Print the data of a subset (descriptor, value, name and unit):

print $bufr->dumpsection4($data,$descriptors,$width);
print $bufr->dumpsection4_with_bitmaps($data,$descriptors,$width);

$width fixes the number of characters used for displaying the data values, and is optional (defaults to 15). $data and $descriptors are references to arrays of data values and BUFR descriptors respectively, likely to have been fetched from next_observation. When printing, the artificial descriptor 999999 is used for associated fields following the 204Y operator, while element descriptors defining new reference values (following the 203Y operator) will have f=9 instead of 0 in order to distinguish them from normal element descriptors (also done by setting name to 'NEW REFERENCE VALUE'). Code and flag values will be resolved if a C table has been loaded, i.e. if load_Ctable has been called earlier. dumpsection4_with_bitmaps will display the bitmapped values side by side with the corresponding data values. If there is no bitmap in the BUFR message, dumpsection4_with_bitmaps will provide same output as dumpsection4.

Set verbose level:

Geo::BUFR->set_verbose($level); # 0 <= $level < 3
$bufr->set_verbose($level);

Some info about what is going on in Geo::BUFR will be printed to STDOUT if $level > 0. With $level set to 1, all that is printed is the B, C and D tables used (with full path).

No decoding of quality information:

 Geo::BUFR->set_noqc($n);
- $n=1 (or not provided): Don't decode quality information (more
  specifically: skip all descriptors after 222000)
- $n=0: Decode quality information (default in Geo::BUFR)

Enable/disable strict checking of BUFR format for recoverable errors (like using BUFR compression for one subset message etc):

 Geo::BUFR->set_strict_checking($n);
- $n=0: disable checking (default in Geo::BUFR)
- $n=1: warn (carp) if error but continue decoding
- $n=2: die (croak) if error

Show all BUFR table C operators (data description operators) when calling dumpsection4:

 Geo::BUFR->set_show_all_operators($n);
- $n=1 (or not provided): Show all operators
- $n=0: Show only the really informative ones (default in Geo::BUFR)

DATA BLOCK —

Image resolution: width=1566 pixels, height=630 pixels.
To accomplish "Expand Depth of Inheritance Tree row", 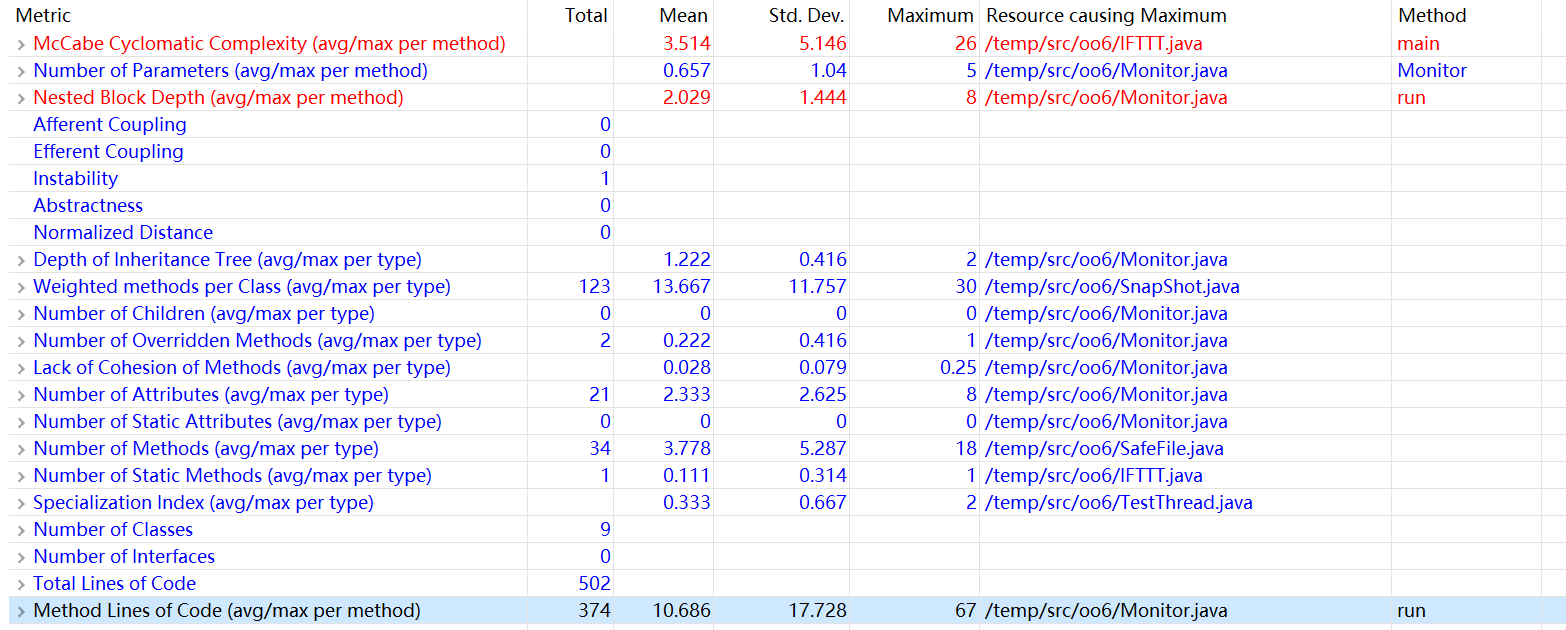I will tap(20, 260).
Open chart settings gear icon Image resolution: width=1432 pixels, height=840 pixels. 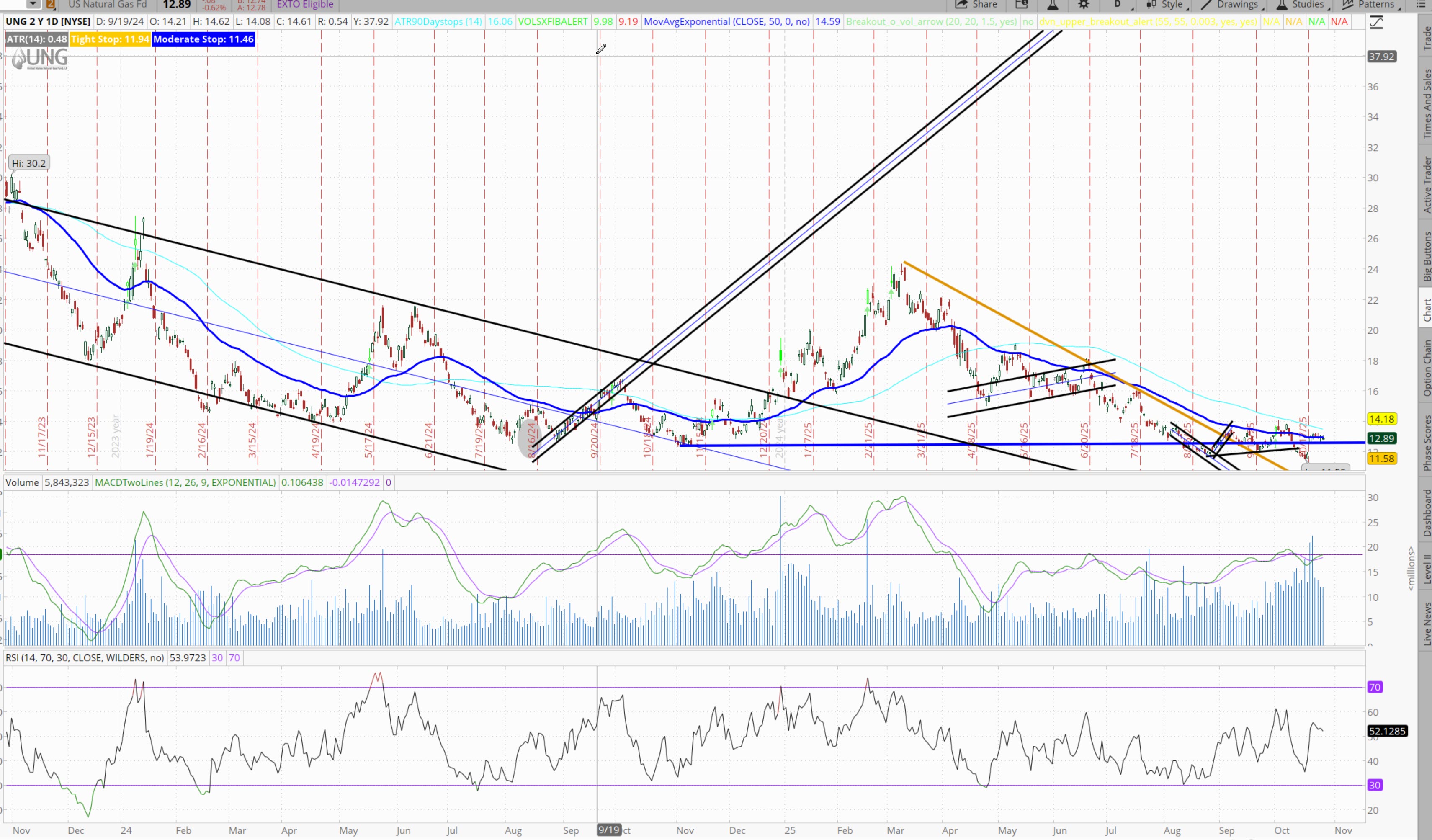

WORK INSTRUCTIONS —
**a)** In the Geo::BUFR text above, what is the default number of characters used for displaying the data values when $width is not given?
**b)** Please write out the Geo::BUFR text word for word, beginning at the words "Geo::BUFR->set_verbose($level); # 0" and stopping after "(with full path).".

FINAL ANSWERS —
**a)** 15

**b)**
Geo::BUFR->set_verbose($level); # 0 <= $level < 3
$bufr->set_verbose($level);

Some info about what is going on in Geo::BUFR will be printed to STDOUT if $level > 0. With $level set to 1, all that is printed is the B, C and D tables used (with full path).